A Hudson Bay Company expedition would set out for months in the wilds of Canada—traveling mostly by canoe. To ensure nothing catastrophic had been forgotten, they would camp the first night or two within a short distance of their departure point. By setting up camp, cooking, and performing other camp activities, the group had a good chance to figure out if anything major had been forgotten. They could then hurry back and retrieve any forgotten items the next day. Also, because the preparation prior to departure was usually hectic, so they would gather that first evening out to discuss and review the purposes for the trip and details of how they planned to carry it out. They were exploring into uncertainty—and their plans. No matter how well they planned, the brief starts usually uncovered things that might have jeopardized the expedition.

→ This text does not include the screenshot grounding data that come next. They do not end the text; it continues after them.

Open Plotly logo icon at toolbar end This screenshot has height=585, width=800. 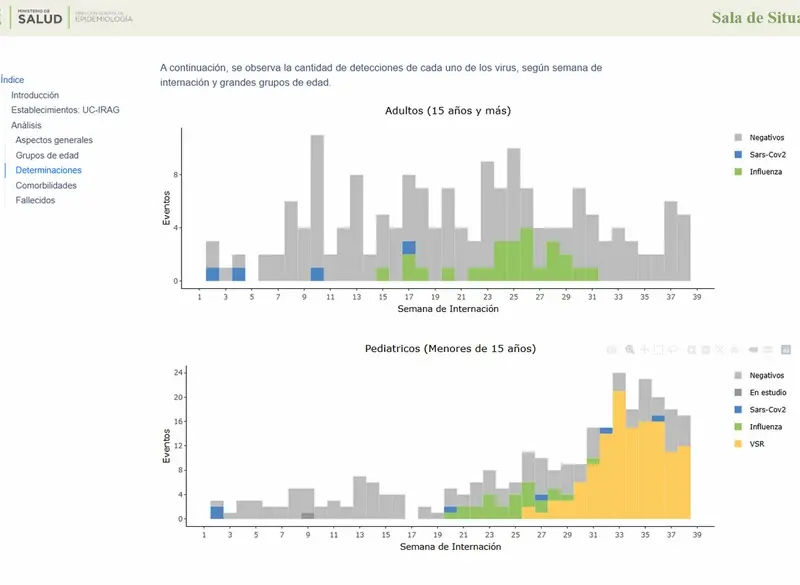786,350
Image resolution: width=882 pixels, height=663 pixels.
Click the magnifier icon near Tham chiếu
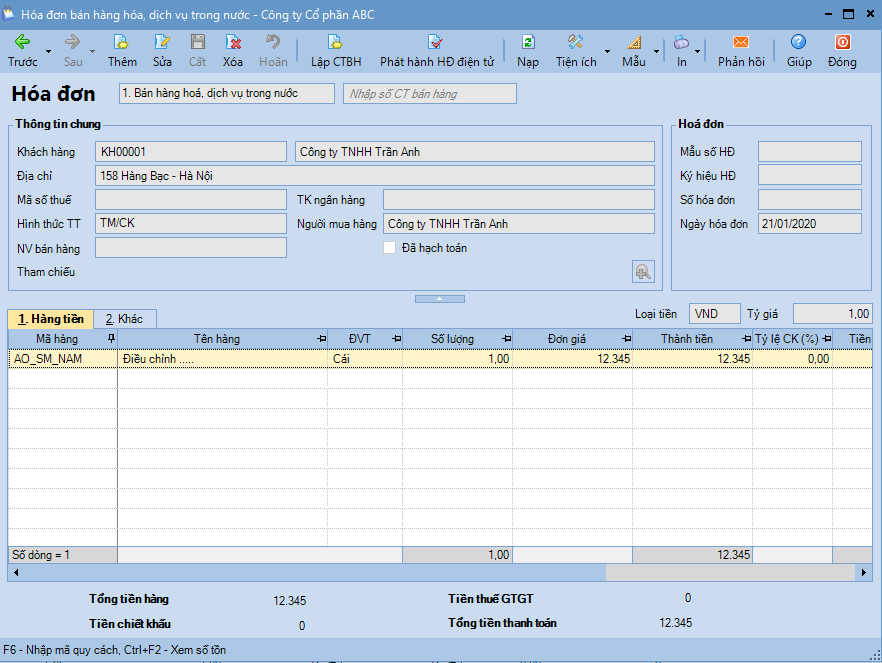(x=643, y=271)
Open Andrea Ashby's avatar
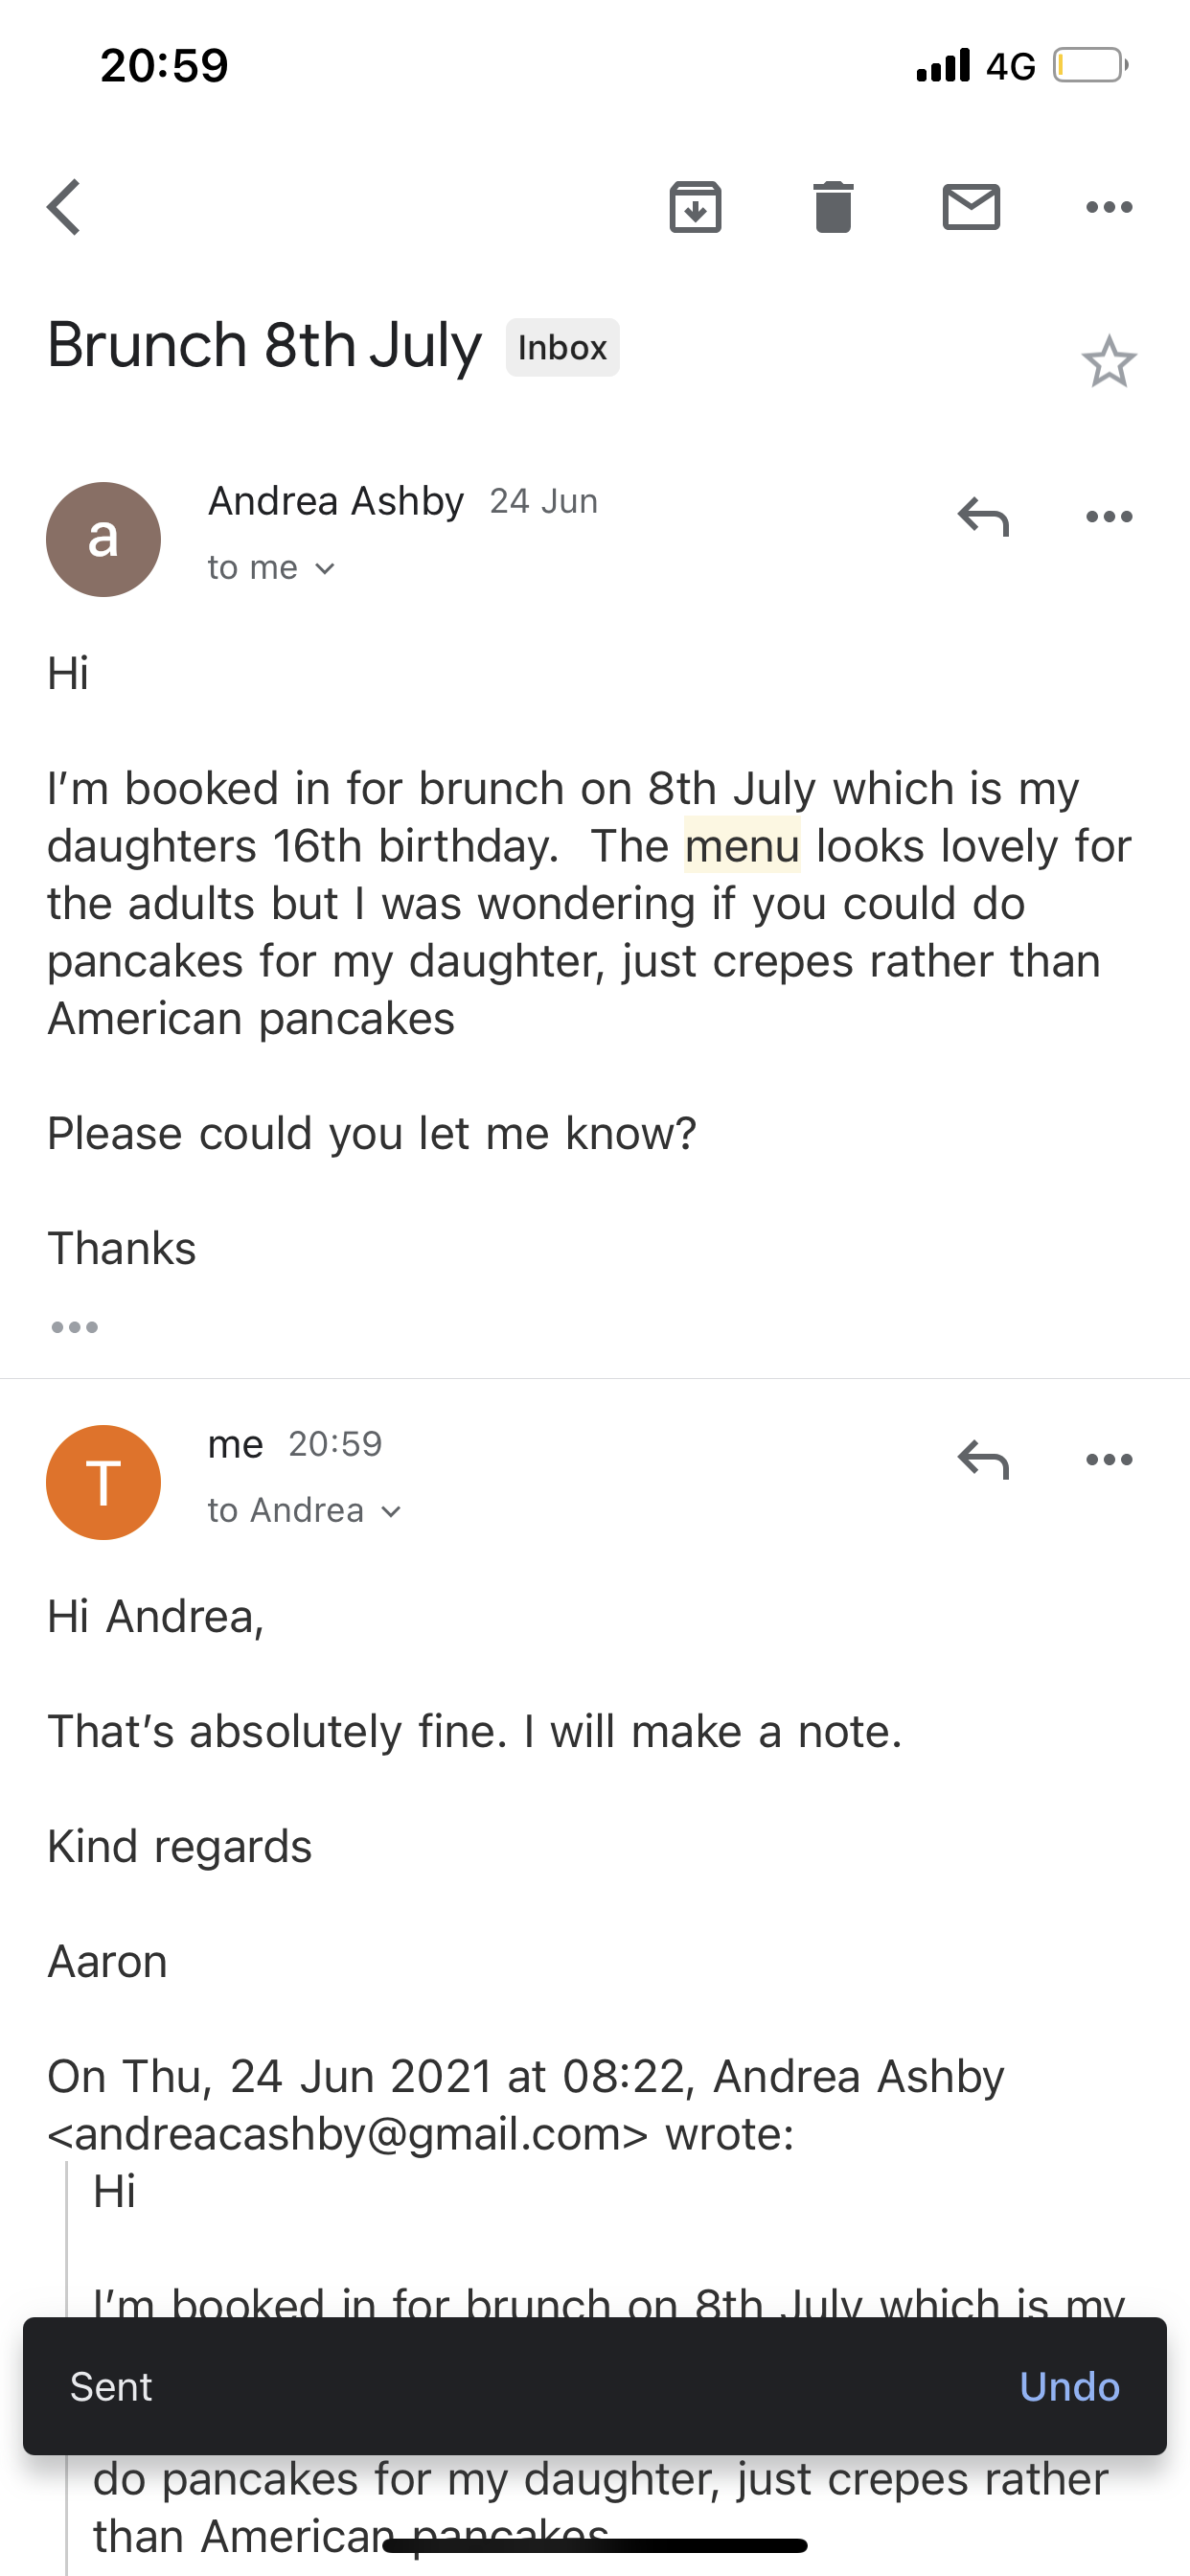The width and height of the screenshot is (1190, 2576). (104, 540)
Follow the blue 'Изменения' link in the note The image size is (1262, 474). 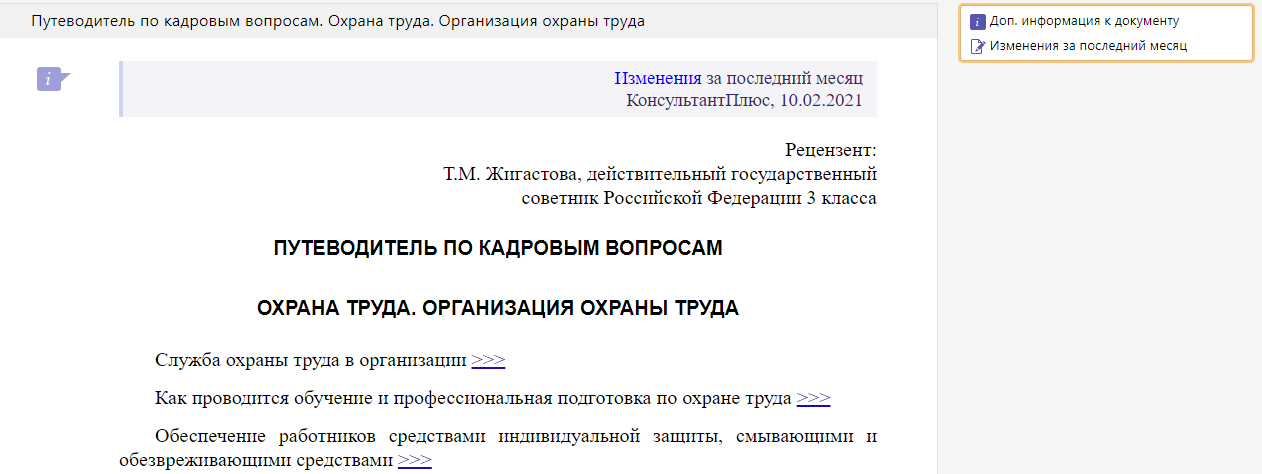657,78
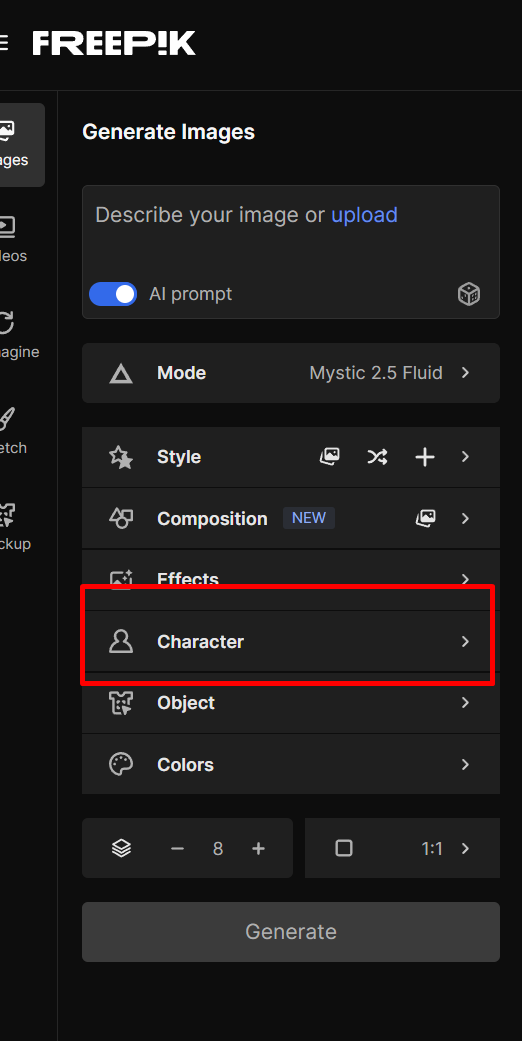The image size is (522, 1041).
Task: Expand the Mode Mystic 2.5 Fluid selector
Action: 291,373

Fulghum’s book title—“Uh-oh”—also describes a philosophy, “It says to expect the unexpected, and also to expect to be able to deal with it as it happens, most of the time.” Sounds a little like Adaptive Leadership.

This HBS approach speaks to a key concept in agile/adaptive leadership—“You can’t plan away uncertainty, you execute away uncertainty.” In any situation there are things that are known, knowable, and unknowable—and it’s important to distinguish among the three—at least in concept, because knowing what’s knowable and what’s unknowable isn’t always easy to know. That’s why Hudson Bay Starts, iteration 0, and proof of concept iterations are so important—they help expose the unknowns and reduce their risk.

For projects, iteration 0 and a couple of development iterations serve the same purpose as a HBS—it forces the team to exercise all the activities, all the customer interactions, all the tools. On a project done in a more traditional mode, a single activity—requirements gathering for example—might take months. By the time the team exercises other aspects of the project—actually building the product for example—a significant amount of money may have been spent with very little uncertainty reduction. Reducing uncertainty and risk early and at a low cost should be the goal of any business endeavor. Lean Startups work in the same way.

A HBS has another appeal for me—it is simple, but powerful. I’m drawn to practices that are simple, or appear simple on the surface. A HBS should be relatively simple—pick a couple of uncertainty areas on your project, select a short timeframe, and execute a small piece of the project. That part is simple. What it uncovers about your project, your project team, your process, your project objectives, or your organization may not be.